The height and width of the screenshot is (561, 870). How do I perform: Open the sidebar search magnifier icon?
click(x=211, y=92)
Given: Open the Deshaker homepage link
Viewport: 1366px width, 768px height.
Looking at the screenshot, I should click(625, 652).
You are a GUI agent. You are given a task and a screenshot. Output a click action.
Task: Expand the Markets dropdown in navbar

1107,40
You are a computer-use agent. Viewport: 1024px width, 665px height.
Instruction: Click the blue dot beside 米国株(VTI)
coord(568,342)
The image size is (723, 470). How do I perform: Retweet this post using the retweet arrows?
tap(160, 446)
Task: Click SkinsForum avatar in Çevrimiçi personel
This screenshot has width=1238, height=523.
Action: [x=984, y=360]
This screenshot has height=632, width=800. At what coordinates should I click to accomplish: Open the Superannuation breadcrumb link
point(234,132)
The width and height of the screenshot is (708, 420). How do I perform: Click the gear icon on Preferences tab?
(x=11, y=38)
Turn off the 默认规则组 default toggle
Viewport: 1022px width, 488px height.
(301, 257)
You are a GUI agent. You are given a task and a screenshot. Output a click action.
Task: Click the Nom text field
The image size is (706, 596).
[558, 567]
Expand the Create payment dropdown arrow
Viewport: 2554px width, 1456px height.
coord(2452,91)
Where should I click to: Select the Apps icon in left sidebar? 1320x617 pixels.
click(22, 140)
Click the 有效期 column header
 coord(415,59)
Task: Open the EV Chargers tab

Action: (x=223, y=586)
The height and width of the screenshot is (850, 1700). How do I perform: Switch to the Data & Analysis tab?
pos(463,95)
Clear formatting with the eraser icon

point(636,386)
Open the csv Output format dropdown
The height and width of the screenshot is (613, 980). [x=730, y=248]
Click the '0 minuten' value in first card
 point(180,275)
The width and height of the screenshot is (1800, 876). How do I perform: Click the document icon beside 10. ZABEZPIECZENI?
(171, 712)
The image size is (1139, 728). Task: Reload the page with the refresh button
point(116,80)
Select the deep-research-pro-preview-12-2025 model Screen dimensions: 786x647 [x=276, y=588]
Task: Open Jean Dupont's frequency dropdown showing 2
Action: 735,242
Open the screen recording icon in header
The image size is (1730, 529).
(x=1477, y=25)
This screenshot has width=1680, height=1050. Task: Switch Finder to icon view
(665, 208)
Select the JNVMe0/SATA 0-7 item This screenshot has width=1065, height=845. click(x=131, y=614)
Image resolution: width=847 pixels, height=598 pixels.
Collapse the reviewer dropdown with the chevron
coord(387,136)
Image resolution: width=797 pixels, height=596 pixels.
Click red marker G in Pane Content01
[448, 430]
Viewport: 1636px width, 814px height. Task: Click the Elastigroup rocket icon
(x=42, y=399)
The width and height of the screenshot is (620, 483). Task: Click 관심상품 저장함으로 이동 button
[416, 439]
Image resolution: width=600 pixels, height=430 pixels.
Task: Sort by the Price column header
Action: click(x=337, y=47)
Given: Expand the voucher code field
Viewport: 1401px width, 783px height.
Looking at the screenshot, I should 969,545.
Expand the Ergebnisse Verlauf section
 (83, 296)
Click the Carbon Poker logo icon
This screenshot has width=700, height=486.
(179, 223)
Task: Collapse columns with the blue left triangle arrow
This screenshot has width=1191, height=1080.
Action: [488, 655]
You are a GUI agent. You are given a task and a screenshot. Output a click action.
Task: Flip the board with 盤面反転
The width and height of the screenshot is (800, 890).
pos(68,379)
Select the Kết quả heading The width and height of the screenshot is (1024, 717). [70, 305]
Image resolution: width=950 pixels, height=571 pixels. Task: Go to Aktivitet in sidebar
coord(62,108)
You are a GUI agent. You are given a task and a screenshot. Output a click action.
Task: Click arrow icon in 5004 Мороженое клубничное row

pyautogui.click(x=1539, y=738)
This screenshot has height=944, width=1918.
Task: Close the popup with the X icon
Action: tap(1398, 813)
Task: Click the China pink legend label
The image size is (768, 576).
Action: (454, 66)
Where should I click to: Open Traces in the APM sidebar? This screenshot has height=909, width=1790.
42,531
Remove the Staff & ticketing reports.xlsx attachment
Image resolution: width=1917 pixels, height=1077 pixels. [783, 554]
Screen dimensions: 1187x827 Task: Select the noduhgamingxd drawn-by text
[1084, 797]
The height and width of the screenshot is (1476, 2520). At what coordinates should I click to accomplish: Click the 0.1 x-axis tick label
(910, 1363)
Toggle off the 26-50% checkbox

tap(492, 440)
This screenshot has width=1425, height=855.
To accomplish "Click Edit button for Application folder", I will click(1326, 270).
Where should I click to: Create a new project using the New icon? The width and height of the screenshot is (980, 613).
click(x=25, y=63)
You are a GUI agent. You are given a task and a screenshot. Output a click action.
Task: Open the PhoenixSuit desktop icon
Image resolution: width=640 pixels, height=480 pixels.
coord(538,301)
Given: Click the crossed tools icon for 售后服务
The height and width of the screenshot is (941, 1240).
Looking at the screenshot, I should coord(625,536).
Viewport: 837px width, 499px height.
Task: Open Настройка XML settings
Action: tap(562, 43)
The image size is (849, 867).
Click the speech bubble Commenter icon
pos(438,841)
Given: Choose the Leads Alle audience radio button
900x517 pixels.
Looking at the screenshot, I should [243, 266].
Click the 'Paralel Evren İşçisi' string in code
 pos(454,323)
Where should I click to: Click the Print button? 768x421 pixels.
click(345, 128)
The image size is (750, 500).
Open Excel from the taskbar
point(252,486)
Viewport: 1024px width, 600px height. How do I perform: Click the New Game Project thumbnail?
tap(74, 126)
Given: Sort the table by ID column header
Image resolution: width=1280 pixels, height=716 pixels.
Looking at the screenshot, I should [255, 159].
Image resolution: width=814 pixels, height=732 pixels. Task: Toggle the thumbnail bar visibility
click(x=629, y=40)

• [Work to be completed]
Return each line of the material above that holds the string "field".

• [Solution for this task]
Task: Click the Nom text field
Given: Expand the voucher code field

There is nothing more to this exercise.